Which lines in the records below mention the word "Given"? Copy each one out.

= = =

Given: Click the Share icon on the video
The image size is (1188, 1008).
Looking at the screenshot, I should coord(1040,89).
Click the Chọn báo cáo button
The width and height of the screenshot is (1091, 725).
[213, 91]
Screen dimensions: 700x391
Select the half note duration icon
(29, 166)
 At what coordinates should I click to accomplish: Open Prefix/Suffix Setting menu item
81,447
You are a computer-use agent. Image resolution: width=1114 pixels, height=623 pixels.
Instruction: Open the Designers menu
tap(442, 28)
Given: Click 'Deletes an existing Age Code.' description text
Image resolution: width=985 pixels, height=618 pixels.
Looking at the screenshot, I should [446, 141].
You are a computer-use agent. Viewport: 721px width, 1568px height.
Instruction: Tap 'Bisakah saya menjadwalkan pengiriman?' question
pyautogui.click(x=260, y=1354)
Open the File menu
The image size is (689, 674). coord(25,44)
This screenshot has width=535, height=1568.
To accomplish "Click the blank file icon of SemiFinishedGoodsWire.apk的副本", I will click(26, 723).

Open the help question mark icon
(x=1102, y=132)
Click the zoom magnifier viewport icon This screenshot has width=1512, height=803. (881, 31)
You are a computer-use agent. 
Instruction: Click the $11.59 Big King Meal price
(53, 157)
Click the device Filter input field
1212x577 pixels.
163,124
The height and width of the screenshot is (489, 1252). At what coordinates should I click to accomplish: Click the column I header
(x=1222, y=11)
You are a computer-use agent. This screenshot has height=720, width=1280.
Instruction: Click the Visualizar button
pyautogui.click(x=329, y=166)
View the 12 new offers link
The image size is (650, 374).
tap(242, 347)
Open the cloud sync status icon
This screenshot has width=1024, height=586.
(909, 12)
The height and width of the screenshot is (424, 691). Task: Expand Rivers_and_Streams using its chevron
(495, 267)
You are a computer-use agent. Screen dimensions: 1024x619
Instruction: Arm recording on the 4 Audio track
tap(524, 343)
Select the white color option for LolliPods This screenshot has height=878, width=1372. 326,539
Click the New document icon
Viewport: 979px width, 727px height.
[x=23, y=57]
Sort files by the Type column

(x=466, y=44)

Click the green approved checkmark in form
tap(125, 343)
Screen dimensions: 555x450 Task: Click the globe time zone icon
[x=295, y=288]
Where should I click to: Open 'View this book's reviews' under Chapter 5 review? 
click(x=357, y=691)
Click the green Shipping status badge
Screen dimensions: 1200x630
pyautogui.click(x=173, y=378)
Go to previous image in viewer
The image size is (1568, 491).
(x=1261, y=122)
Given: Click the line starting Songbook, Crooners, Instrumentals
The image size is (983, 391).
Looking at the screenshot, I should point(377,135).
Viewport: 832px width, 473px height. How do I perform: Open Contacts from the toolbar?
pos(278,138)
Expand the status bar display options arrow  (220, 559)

= = =

▶ [Answer space]
Given: Click the Share icon on the video
Given: Click 'Deletes an existing Age Code.' description text
Given: Click the line starting Songbook, Crooners, Instrumentals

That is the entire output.